Prompt: Can you rewrite the rows from the line with "Where should I click to: Click Upload" to the line with "(x=818, y=60)", replacing "hamburger menu" with "navigation menu" and keeping everything else unchanged?

Records for this exercise:
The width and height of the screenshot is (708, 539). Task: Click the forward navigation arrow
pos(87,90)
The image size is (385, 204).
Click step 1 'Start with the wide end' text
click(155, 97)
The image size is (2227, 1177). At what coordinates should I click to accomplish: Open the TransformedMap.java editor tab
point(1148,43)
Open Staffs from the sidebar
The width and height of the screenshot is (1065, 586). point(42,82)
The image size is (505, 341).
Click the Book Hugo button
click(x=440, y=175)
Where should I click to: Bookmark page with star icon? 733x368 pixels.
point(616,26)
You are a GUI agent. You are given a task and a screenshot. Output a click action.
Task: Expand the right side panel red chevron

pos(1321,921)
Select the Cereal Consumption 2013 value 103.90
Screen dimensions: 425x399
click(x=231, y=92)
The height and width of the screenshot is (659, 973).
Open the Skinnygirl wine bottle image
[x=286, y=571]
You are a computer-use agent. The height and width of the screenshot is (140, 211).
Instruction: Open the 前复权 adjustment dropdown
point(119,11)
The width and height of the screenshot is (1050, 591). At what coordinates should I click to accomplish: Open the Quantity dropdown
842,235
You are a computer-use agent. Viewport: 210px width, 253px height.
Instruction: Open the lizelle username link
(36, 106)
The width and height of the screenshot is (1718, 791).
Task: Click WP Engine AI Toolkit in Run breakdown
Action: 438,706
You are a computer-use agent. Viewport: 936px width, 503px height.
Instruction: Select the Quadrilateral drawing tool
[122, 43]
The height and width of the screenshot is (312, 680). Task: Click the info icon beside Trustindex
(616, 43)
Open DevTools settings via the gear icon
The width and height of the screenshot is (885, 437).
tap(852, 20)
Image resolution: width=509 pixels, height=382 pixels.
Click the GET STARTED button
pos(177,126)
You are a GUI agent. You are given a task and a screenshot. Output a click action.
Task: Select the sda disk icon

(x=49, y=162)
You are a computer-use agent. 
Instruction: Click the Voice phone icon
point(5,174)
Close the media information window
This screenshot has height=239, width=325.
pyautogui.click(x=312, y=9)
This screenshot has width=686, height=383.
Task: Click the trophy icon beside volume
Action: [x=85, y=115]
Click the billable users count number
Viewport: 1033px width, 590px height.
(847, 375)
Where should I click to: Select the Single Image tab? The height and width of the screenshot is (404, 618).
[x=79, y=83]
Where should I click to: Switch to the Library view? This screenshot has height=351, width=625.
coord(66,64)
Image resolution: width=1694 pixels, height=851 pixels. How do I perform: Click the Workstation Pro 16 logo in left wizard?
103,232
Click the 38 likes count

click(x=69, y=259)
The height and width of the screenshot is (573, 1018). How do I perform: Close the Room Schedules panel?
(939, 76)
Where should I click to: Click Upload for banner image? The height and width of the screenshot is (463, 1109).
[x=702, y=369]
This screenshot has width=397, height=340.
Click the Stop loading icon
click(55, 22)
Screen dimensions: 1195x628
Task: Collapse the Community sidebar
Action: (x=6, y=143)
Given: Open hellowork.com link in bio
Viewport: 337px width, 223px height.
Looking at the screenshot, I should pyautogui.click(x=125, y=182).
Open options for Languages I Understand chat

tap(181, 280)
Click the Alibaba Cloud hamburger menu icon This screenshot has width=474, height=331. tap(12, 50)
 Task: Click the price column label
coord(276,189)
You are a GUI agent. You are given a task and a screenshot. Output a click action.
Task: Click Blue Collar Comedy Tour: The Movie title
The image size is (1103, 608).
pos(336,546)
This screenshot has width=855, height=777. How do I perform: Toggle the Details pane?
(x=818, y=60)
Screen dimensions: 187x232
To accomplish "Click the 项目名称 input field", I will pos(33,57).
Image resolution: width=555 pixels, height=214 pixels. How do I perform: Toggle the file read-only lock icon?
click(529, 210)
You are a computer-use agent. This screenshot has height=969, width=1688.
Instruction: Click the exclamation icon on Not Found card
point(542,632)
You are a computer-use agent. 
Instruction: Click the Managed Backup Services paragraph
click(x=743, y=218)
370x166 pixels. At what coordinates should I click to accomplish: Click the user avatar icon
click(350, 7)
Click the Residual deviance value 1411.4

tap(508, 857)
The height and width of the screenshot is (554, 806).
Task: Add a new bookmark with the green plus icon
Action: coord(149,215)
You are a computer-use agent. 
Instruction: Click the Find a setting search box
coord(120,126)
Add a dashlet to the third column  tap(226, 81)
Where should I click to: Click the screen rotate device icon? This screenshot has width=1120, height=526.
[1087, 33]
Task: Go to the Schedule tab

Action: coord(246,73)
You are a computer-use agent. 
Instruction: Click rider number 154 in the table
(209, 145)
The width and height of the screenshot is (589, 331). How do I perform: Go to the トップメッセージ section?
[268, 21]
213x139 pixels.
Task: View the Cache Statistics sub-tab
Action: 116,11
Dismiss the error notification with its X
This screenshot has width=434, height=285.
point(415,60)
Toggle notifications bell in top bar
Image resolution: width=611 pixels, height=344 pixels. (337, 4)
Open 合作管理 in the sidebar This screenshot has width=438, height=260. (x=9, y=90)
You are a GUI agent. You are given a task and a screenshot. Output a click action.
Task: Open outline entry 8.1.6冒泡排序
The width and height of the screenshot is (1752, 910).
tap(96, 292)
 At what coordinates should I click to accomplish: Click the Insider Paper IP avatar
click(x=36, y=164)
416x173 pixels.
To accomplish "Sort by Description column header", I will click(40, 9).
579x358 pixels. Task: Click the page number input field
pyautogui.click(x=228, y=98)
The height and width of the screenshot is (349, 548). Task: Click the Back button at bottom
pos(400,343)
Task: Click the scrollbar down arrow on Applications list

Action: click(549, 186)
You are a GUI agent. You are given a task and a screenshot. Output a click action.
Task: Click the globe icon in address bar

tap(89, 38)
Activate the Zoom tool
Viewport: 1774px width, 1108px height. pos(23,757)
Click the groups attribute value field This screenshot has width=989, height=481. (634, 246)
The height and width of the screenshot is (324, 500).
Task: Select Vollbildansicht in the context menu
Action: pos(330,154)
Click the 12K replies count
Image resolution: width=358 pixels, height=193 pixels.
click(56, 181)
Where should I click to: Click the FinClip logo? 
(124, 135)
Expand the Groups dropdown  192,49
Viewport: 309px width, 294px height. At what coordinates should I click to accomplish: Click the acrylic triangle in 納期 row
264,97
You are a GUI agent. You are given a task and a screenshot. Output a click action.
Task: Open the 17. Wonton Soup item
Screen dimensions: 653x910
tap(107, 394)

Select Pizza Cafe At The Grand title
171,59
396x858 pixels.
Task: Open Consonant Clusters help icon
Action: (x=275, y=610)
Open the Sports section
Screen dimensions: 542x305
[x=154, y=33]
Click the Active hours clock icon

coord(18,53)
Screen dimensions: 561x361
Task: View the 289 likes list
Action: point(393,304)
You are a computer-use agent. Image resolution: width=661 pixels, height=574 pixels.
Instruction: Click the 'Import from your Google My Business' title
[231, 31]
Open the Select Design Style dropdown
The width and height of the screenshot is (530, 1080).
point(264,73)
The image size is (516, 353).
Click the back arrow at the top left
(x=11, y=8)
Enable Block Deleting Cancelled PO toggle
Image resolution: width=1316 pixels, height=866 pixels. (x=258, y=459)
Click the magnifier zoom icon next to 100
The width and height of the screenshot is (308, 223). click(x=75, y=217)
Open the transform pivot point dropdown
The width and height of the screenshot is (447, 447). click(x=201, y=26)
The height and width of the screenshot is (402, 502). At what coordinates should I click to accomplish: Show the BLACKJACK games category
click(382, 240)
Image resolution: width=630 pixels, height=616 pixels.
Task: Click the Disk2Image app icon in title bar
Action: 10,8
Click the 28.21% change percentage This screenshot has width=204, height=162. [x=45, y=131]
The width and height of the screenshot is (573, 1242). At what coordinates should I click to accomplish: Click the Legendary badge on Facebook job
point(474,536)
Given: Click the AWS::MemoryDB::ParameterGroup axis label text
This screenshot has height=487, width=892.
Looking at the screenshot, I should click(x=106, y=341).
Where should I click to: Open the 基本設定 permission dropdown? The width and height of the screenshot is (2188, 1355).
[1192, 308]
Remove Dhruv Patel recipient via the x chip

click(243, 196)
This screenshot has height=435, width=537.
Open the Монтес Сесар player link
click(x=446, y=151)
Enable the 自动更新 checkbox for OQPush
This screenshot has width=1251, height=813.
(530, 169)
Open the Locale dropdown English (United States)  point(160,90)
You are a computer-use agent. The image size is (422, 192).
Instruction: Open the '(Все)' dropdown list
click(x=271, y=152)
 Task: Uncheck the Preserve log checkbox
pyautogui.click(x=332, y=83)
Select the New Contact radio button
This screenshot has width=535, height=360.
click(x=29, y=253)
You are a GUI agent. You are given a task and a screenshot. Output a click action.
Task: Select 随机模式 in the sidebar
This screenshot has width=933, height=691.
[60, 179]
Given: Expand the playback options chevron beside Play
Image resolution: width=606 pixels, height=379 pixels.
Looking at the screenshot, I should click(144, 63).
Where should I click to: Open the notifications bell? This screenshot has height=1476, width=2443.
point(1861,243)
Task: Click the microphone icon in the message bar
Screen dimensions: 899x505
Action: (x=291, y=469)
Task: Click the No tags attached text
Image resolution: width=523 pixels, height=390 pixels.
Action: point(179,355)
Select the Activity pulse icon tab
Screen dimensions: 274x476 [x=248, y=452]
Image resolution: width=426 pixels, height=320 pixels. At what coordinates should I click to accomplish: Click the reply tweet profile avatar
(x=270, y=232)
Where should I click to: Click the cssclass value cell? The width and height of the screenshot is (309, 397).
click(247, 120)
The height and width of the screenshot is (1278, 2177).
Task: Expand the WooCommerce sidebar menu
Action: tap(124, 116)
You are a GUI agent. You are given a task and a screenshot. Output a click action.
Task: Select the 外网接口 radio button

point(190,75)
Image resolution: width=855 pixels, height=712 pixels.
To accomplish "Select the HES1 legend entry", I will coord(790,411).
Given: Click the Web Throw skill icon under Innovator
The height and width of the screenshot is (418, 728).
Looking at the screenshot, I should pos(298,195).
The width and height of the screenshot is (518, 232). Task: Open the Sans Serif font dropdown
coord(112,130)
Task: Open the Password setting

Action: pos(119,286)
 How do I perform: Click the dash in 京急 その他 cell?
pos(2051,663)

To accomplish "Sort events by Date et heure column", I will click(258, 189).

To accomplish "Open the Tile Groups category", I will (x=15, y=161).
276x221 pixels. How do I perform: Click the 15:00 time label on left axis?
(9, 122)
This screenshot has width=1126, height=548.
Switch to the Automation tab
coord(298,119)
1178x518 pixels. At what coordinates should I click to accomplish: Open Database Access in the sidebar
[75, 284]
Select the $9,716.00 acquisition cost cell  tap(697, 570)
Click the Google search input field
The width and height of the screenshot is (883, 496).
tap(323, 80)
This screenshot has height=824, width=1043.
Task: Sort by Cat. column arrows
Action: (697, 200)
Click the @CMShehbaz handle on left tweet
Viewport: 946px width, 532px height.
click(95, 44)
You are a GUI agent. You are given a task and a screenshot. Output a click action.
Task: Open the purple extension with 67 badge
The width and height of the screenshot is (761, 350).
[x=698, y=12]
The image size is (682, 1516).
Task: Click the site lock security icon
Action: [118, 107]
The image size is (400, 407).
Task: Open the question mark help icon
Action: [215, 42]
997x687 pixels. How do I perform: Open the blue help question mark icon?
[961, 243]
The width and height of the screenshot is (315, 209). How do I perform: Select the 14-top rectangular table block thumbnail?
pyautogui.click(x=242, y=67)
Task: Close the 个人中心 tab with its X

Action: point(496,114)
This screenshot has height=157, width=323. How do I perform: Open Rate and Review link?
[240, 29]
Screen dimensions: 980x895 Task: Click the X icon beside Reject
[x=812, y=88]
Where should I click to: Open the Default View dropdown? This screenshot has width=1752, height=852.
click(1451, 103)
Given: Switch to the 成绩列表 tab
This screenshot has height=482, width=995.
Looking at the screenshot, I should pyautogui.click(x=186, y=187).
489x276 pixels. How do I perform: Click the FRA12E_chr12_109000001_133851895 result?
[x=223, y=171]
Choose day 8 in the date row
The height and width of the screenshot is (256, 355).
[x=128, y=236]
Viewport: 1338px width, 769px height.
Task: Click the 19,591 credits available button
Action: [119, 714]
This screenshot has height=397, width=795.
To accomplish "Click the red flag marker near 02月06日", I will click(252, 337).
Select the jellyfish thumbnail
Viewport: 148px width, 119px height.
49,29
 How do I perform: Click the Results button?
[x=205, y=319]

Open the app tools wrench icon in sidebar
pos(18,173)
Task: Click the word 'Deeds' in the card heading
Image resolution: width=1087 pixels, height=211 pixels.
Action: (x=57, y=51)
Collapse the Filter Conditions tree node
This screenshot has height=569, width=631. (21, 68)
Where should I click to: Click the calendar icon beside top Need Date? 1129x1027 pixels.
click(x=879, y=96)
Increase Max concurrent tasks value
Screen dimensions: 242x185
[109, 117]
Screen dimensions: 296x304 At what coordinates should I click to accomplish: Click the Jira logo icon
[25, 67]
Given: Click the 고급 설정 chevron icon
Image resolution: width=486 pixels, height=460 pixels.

Reply to the exercise:
Where should I click to: Click Upload for banner image? The height and width of the screenshot is (463, 1109).
[x=702, y=369]
This screenshot has width=397, height=340.
Click the Stop loading icon
click(55, 22)
Screen dimensions: 1195x628
Task: Collapse the Community sidebar
Action: (x=6, y=143)
Given: Open hellowork.com link in bio
Viewport: 337px width, 223px height.
Looking at the screenshot, I should pyautogui.click(x=125, y=182).
Open options for Languages I Understand chat

tap(181, 280)
Click the Alibaba Cloud navigation menu icon This screenshot has width=474, height=331. tap(12, 50)
 Task: Click the price column label
coord(276,189)
You are a GUI agent. You are given a task and a screenshot. Output a click action.
Task: Click Blue Collar Comedy Tour: The Movie title
The image size is (1103, 608).
pos(336,546)
This screenshot has width=855, height=777. How do I perform: Toggle the Details pane?
(x=818, y=60)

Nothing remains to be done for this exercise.